Annals of Clinical Microbiology (Ann Clin Microbiol) 1998 December Volume 1, Issue 1, pages 15-21.
Hepatitis G virus
Sook Jin Jang, M.D.
Department of Clinical Pathology. Chosun University College of Medicine, Kwang-Ju, Korea.
Abstract
Recently, two groups reported independently on the isolation of new positive-trand RNA viruses, designated hepatitis G virus (HGV) & GB virus C (GBV-C). Sequence analysis revealed that both genomes are different isolates of the same virus & represent a new genus of Flaviviridae.
The prevalence of HGV ranges from 0.9 to 10% among blood donors throughout the world. A high prevalence of HGV RNA has been found in subjects with frequent parenteral exposure, including intravenous drug users, patients on hemodialysis, patients with hemophilia and patients with anemia.
HGV is a blood borne virus that is parenterally transmitted. Vertical transmission has also been reported. HGV commonly occurs as a coinfection with another hepatitis virus such as HCV or HBV. However, HGV coinfection usually does not alter the clinical course or level of biochemical marker and the response to antiviral therapy of chronic hepatitis B or C in these patients. Acute HGV infection rarely causes acute hepatitis and is unlikely to be a major cause of chronic non-A-E hepatitis or fulminant viral hepatitis.
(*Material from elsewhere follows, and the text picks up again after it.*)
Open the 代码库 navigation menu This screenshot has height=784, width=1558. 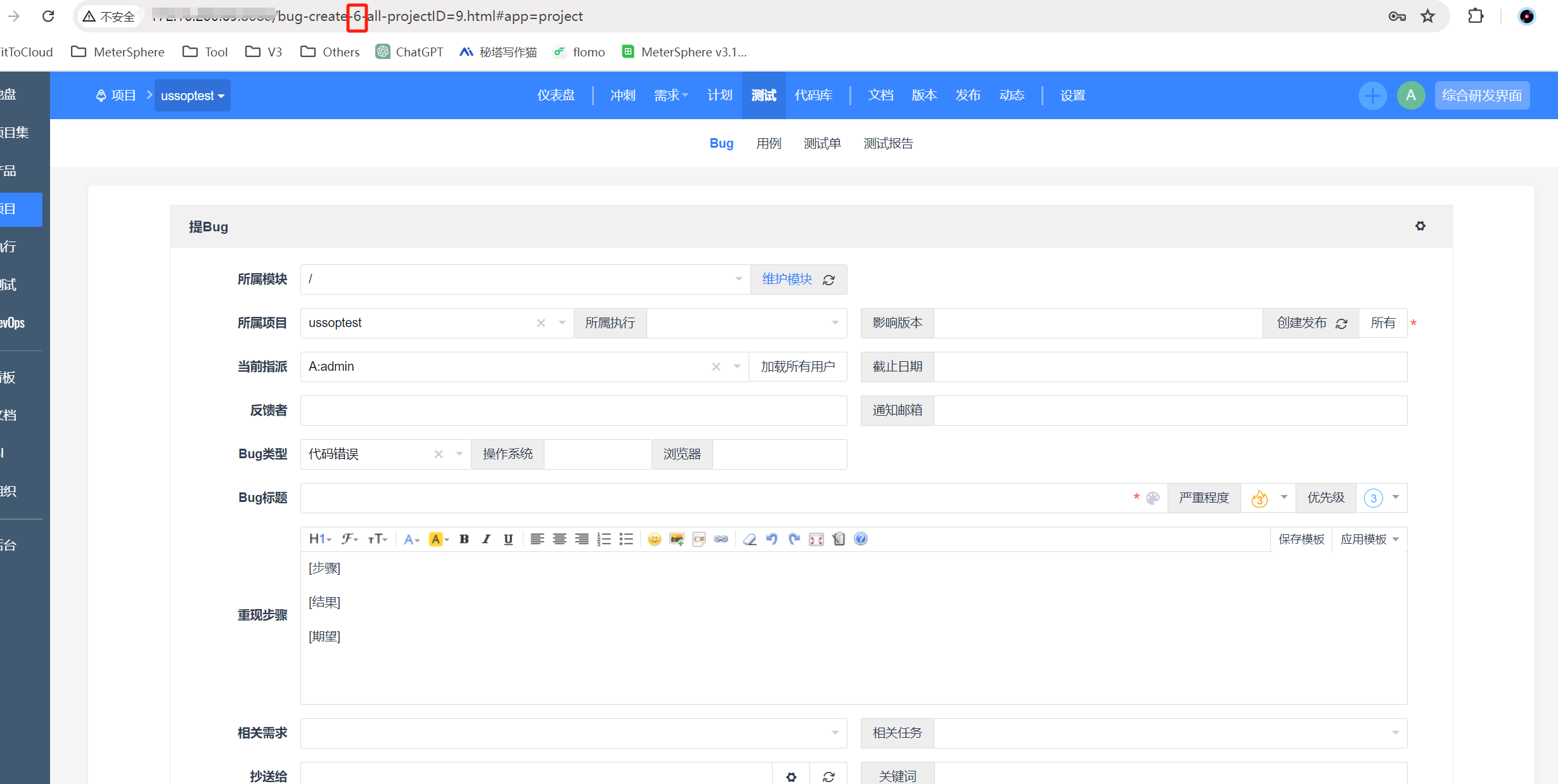tap(813, 95)
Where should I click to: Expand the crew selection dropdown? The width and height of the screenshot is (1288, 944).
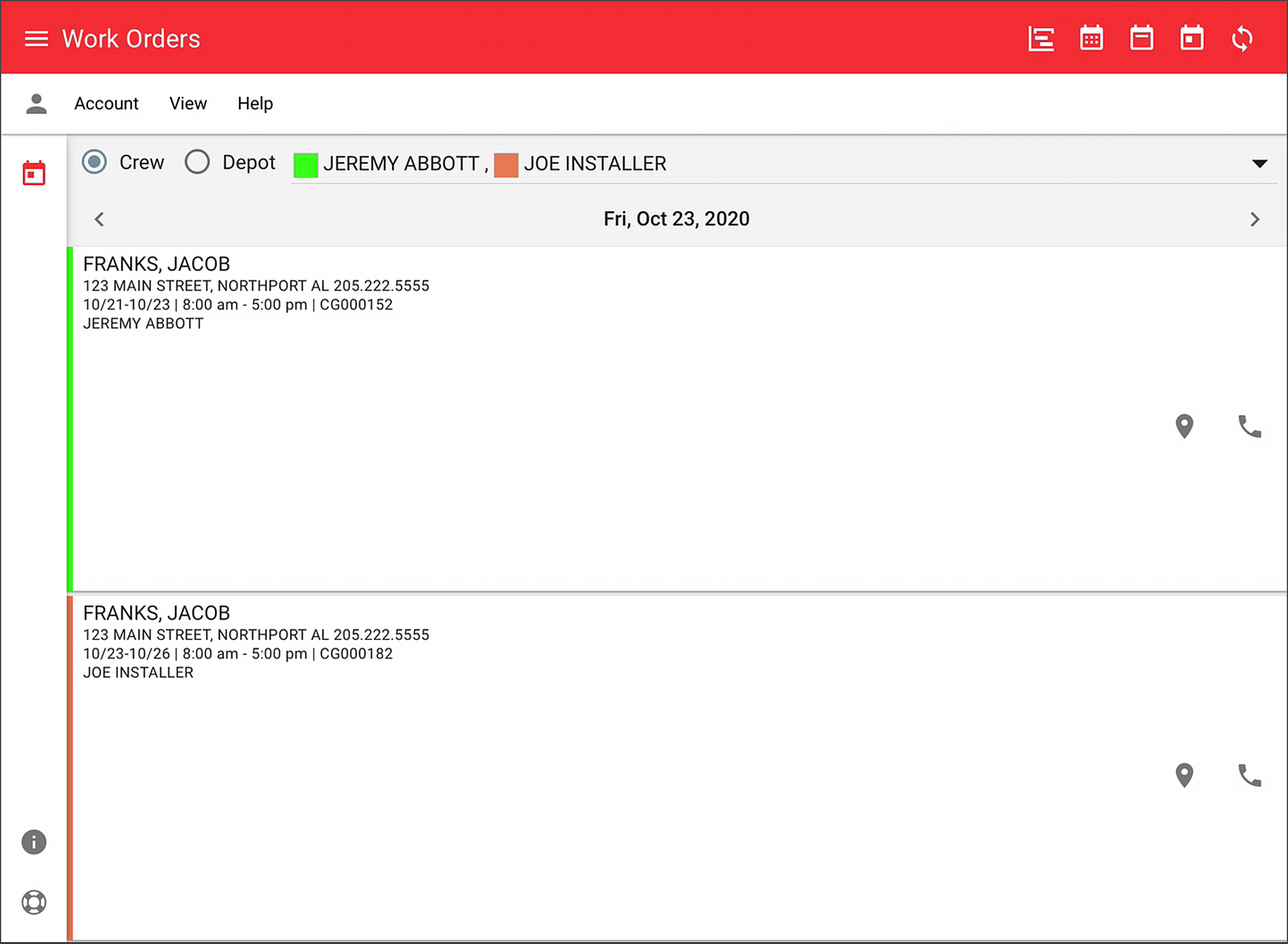pos(1260,163)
HGV infection can be diagnosed by PCR assay to detect the viral RNA in serum. An enzyme-linked immunosorbent assay (ELISA) for detection of antibodies to recombinant HGV putative envelope protein E2 was recently available. But antibodies to E2 appears to be a serological marker for diagnosing recovery from HGV infection. Since the role of HGV as a etiologic agent of liver disease is unclear, therapy is not recommended at this point. (Korean J Clin Microbiol 1998;1(1):15-21)
Keywords
Hepatitis G virus, Prevalence, Diagnosis, Clinical significance.